Io tremo davanti alla pagina. Phóbos kai trómos. Il timore di ciò che già vi è scritto. Il tremore della cancellature, dello sbiancamento della pagina, della variazione che apre spazio alla sfigurazione, che produce l’effetto dell’origine. Scrivo un poema del tremore, un solo poema del timore, sono un uomo che teme, sono un corpo del tremore che è la sola anima in cerca del Padrone.

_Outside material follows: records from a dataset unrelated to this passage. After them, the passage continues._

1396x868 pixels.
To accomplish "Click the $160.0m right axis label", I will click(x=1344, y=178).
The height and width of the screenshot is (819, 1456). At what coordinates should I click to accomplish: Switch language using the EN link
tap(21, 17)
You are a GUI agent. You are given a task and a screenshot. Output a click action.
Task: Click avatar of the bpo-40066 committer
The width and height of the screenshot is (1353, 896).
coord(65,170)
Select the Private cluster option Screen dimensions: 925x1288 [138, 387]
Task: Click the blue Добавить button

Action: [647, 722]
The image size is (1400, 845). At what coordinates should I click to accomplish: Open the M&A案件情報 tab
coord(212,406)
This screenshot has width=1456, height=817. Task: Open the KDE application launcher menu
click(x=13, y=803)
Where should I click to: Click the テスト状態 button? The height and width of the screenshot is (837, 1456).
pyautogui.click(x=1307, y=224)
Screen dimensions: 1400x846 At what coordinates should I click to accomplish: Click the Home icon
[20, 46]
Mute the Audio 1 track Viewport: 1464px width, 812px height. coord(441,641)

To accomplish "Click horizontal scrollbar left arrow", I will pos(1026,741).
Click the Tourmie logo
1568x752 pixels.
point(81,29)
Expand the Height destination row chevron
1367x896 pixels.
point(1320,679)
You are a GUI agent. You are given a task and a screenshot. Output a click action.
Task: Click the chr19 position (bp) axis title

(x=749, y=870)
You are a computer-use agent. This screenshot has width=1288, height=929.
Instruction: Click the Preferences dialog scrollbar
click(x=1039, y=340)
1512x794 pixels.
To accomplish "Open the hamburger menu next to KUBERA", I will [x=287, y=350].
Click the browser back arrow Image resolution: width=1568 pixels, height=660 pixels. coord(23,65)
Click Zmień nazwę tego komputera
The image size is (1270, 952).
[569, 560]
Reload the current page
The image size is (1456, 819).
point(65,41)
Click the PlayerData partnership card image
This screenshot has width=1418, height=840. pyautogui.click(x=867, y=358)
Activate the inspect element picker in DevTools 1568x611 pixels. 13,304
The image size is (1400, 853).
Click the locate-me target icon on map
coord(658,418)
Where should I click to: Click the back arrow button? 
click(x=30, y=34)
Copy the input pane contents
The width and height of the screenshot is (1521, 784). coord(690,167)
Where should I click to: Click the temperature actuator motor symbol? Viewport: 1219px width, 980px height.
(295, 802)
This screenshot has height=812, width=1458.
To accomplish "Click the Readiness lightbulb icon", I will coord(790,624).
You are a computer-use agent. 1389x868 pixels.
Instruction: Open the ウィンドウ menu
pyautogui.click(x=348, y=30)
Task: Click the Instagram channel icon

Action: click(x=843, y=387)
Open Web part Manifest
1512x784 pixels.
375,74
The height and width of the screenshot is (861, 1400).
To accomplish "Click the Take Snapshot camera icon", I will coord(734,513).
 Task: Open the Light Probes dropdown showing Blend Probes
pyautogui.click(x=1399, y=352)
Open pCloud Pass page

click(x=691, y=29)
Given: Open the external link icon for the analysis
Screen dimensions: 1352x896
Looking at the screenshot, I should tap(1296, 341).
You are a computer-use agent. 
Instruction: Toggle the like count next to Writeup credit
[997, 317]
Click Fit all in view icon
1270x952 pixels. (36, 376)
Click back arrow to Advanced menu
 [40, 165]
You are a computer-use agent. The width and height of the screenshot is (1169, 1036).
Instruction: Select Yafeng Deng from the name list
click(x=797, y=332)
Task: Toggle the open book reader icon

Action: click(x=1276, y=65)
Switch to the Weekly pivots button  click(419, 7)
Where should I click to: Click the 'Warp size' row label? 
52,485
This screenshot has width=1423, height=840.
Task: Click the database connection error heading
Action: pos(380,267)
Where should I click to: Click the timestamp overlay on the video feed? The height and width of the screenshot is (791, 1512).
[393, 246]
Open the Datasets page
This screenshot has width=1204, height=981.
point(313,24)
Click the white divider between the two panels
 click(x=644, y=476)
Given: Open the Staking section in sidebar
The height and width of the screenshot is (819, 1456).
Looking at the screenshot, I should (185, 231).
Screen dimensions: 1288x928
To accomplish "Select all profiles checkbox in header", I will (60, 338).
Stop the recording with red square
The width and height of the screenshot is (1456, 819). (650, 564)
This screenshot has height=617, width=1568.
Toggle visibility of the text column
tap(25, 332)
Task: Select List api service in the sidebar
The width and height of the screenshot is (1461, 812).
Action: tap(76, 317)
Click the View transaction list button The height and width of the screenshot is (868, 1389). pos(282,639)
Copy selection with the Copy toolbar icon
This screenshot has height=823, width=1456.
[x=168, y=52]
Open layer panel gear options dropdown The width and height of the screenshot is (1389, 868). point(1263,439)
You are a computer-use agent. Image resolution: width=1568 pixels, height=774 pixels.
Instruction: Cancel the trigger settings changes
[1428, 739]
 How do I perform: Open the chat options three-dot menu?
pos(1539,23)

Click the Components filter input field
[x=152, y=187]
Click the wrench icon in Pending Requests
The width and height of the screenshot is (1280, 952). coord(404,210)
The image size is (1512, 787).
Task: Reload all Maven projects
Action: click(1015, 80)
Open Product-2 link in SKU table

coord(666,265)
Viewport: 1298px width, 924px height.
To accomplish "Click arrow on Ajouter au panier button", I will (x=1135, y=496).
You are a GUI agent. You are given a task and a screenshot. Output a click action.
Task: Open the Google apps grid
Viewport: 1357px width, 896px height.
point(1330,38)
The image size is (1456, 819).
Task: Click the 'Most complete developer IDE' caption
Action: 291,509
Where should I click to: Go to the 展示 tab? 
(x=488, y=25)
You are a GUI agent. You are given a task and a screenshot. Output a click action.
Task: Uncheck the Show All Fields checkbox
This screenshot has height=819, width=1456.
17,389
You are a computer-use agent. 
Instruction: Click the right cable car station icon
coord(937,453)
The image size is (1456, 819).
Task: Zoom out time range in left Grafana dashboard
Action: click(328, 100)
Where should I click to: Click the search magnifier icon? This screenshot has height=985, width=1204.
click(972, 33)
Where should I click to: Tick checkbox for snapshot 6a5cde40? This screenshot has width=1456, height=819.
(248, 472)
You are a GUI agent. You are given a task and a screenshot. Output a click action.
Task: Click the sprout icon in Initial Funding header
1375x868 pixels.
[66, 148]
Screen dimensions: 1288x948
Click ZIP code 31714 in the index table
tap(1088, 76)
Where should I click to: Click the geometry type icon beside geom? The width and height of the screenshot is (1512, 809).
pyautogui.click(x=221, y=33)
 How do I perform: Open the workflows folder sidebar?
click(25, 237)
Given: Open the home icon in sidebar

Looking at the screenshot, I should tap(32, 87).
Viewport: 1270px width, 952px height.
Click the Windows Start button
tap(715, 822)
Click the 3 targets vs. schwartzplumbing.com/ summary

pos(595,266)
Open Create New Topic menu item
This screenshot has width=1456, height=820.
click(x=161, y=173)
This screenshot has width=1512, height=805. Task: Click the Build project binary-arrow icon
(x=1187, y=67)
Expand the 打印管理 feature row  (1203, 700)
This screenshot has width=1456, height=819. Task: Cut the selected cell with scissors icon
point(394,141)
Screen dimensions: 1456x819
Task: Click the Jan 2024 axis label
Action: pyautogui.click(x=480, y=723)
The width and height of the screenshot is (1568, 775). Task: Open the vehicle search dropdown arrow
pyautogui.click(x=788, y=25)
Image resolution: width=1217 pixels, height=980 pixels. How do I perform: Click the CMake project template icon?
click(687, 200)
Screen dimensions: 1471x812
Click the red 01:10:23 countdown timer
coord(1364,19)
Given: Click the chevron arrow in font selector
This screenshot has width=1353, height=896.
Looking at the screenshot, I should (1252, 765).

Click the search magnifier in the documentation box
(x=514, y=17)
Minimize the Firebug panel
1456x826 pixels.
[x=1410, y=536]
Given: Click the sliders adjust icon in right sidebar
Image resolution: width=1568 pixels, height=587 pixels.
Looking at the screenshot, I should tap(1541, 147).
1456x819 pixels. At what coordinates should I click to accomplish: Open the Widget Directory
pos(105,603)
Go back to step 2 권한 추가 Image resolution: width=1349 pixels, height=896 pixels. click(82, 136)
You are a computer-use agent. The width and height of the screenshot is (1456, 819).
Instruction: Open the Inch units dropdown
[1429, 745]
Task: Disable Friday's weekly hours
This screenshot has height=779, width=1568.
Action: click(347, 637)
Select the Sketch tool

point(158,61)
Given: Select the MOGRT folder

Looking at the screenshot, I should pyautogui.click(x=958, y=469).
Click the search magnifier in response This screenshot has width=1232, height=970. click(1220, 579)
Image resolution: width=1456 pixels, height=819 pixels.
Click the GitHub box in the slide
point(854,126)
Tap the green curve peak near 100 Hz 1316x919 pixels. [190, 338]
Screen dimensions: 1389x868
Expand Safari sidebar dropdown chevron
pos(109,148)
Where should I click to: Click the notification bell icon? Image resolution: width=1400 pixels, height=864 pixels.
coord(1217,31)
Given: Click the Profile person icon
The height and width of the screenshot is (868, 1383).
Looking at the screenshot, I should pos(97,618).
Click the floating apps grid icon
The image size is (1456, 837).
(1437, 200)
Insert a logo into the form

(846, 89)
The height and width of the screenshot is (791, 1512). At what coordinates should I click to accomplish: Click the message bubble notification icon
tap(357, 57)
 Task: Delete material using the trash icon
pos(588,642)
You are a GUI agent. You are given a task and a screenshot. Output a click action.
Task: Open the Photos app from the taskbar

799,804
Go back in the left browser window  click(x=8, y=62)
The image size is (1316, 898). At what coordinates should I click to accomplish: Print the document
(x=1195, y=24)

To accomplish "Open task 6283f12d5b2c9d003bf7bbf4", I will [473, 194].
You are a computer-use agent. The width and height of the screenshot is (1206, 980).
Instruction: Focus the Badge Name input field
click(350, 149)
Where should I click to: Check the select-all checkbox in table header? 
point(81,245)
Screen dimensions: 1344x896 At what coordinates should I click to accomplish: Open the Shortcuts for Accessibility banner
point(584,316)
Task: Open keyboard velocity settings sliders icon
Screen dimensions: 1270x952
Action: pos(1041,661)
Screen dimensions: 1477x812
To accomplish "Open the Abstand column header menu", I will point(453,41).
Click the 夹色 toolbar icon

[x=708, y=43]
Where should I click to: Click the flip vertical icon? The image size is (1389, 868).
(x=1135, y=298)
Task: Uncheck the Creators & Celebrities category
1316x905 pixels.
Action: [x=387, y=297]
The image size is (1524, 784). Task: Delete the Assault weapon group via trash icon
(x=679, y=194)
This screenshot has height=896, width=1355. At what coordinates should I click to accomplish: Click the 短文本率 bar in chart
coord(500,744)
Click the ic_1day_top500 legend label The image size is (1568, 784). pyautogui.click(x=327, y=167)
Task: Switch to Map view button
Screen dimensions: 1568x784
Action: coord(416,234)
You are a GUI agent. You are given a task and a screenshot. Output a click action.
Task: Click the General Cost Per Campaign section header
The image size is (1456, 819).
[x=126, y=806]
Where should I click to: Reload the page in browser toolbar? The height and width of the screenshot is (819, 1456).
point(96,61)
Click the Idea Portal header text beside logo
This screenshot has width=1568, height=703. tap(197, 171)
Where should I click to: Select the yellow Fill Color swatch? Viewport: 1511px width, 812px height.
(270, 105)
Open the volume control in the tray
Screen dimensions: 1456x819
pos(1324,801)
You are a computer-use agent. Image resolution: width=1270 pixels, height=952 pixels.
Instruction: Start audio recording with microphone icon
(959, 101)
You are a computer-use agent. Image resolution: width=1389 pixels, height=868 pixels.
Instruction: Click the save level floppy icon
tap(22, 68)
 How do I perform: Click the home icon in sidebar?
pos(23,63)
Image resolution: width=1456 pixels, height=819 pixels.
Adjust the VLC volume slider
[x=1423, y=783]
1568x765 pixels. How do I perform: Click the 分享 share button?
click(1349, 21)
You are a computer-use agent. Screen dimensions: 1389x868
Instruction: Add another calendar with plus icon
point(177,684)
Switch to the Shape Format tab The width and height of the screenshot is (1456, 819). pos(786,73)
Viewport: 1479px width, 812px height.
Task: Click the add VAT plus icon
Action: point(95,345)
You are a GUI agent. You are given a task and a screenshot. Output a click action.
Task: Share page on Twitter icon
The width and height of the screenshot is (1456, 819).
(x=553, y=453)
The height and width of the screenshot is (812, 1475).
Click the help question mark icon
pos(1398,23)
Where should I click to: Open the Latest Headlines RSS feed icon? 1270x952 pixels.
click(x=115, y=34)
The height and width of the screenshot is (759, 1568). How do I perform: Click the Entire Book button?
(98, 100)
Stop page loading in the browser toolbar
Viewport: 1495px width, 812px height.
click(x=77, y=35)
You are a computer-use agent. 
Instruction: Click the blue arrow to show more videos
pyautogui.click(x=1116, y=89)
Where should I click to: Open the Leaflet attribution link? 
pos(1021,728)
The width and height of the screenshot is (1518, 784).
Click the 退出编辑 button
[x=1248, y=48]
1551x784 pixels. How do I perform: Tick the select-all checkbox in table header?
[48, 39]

Ma la pagina non è un uomo. La pagina ride dell’uomo come fosse un insetto. Ho nausea per la pagina, per lo stile. Per quel linguaggio verso cui nutro timore e produco tremore ho al tempo stesso disprezzo come per una catena. Il linguaggio che non mi appartiene, ma a cui appartengo. La pioggia acida di significati che mi ferisce la vita. Sono un Narciso il cui specchio è ingombro d’immagini, ma è vuoto della sua. Pausania, nella Descrizione della Grecia, a proposito del mito di Narciso afferma che è completamente assurdo che un uomo, giunto all’età d’innamorarsi, non distingua un uomo dall’immagine di un uomo”. Ma l’uomo è soltanto un’immagine, e quest’immagine non gli appartiene. Tutti gli uomini sono ebrei se, come scriveva Celan, l’ebreo è colui che non possiede nulla che gli appartenga veramente, che non sia dato a credito, prestato, e non sia da restituire.

Il volto è in prestito, lo sguardo è a credito, e il discorso è il discorso dell’altro, il vedere è il vedere dell’altro. L’incasso del credito, l’usura, sono originariamente attivi. Quod cupio mecum est: inopem me copia fecit. Ciò che bramo è in me, la ricchezza mi ha reso indigente, scriveva Ovidio di Narciso.

Io sono un uomo che trema, io sono un uomo, un ebreo.